Work to be completed:
Would you restate each entry word for word, omitting the pictures?

- Opening Delimiter -

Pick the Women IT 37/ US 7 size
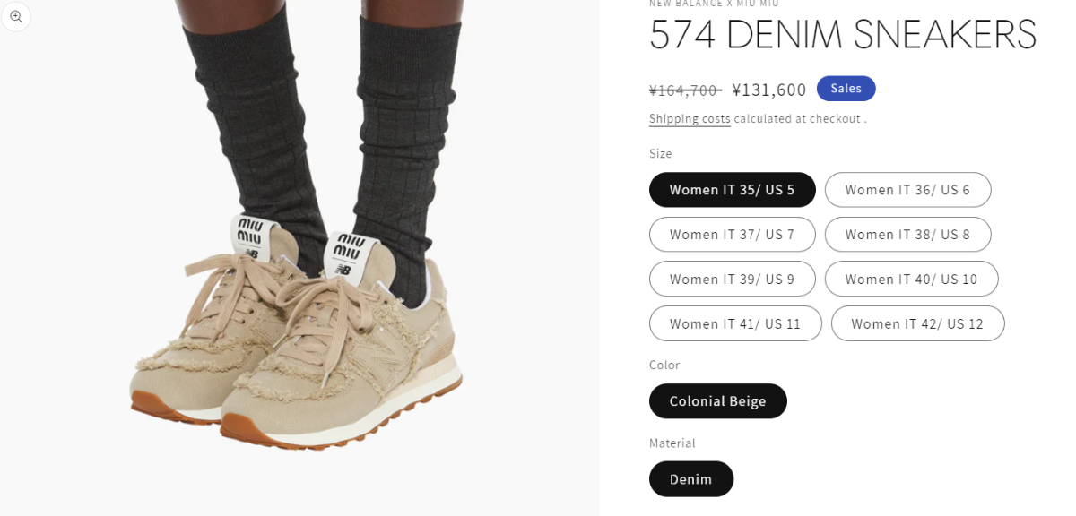This screenshot has height=516, width=1076. click(x=733, y=235)
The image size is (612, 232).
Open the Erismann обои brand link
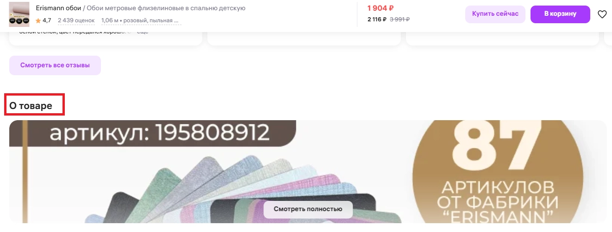[x=58, y=8]
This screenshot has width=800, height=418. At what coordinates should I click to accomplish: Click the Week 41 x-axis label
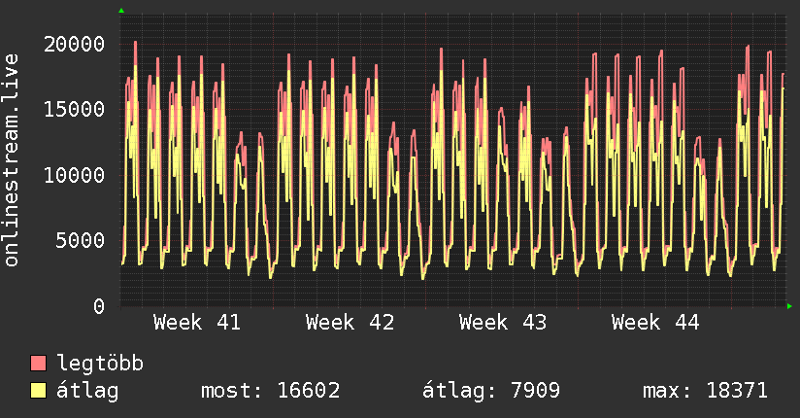click(197, 323)
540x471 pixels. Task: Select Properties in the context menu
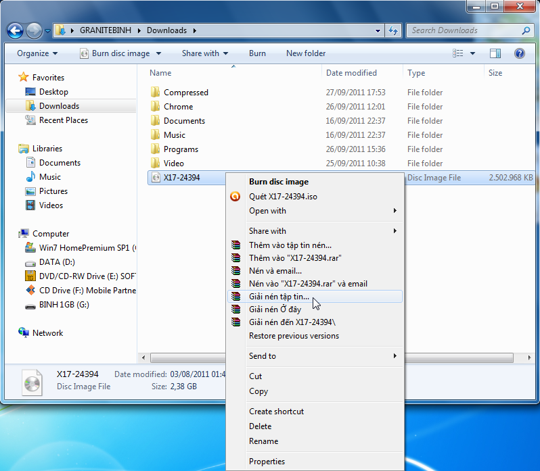267,462
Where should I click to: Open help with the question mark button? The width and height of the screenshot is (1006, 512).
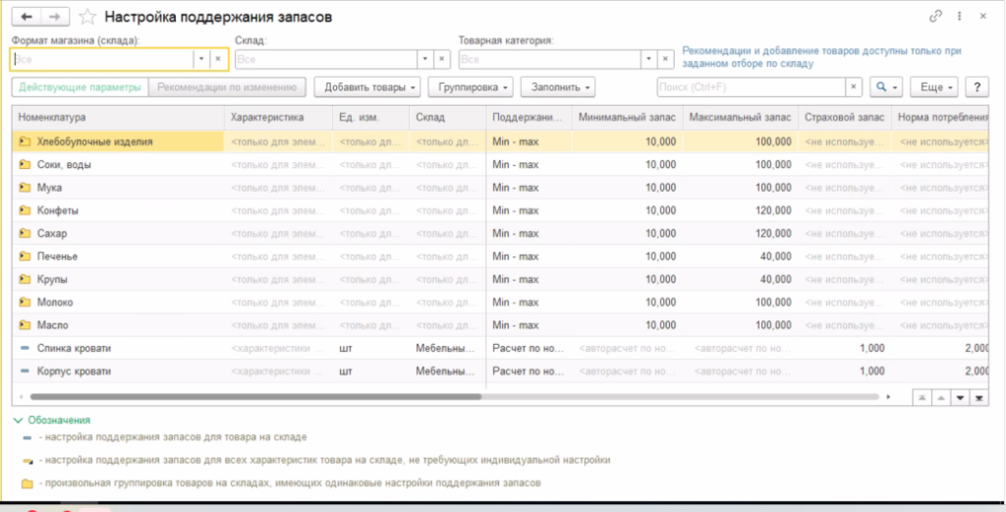click(x=976, y=87)
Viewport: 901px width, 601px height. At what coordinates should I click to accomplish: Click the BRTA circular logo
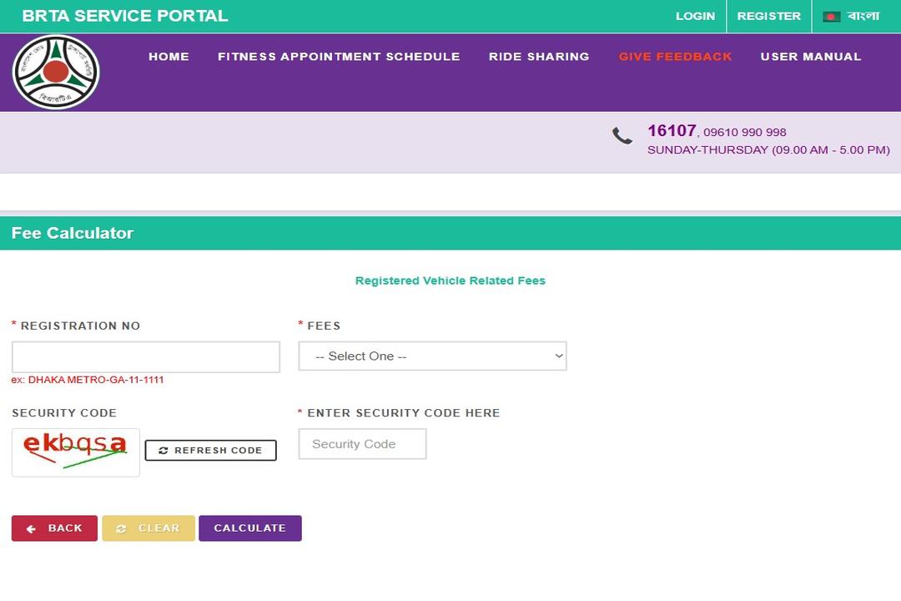point(56,72)
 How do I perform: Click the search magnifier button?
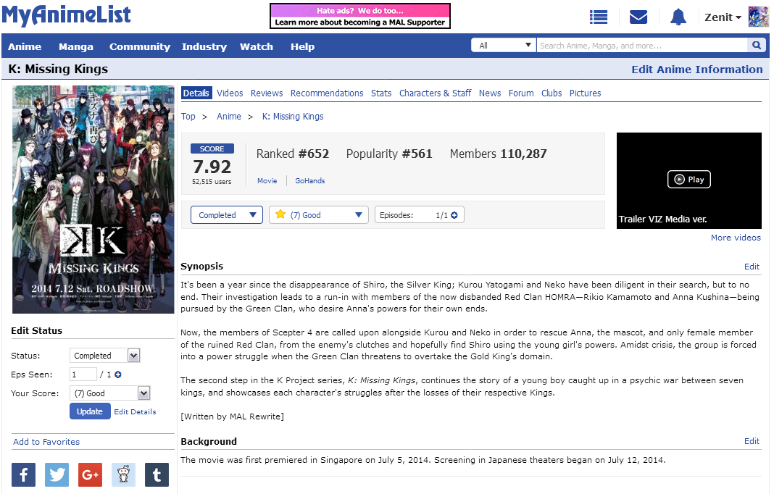(757, 46)
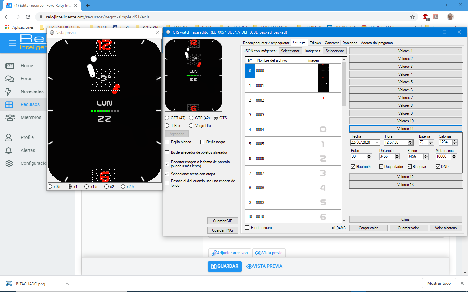Open the Miembros sidebar icon
This screenshot has width=468, height=292.
(x=10, y=117)

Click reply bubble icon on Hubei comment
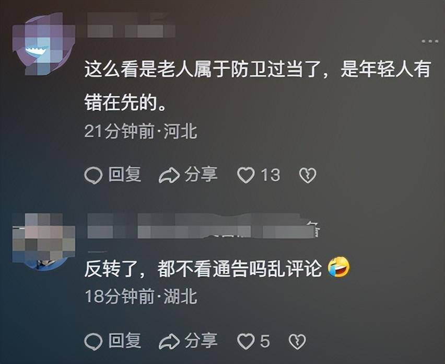coord(93,342)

- Closing Delimiter -

Task solution:
Pick the Women IT 37/ US 7 size
This screenshot has height=516, width=1076. click(x=733, y=235)
The image size is (612, 232).
Open the Erismann обои brand link
[x=58, y=8]
This screenshot has width=800, height=418. At what coordinates should I click to accomplish: Click the Week 41 x-axis label
click(197, 323)
540x471 pixels. Task: Select Properties in the context menu
267,462
Where should I click to: Open help with the question mark button? The width and height of the screenshot is (1006, 512).
click(x=976, y=87)
Viewport: 901px width, 601px height. At what coordinates should I click to accomplish: Click the BRTA circular logo
point(56,72)
 How do I perform: Click the search magnifier button?
(757, 46)
Open the Miembros sidebar icon
This screenshot has width=468, height=292.
(x=10, y=117)

Click reply bubble icon on Hubei comment
coord(93,342)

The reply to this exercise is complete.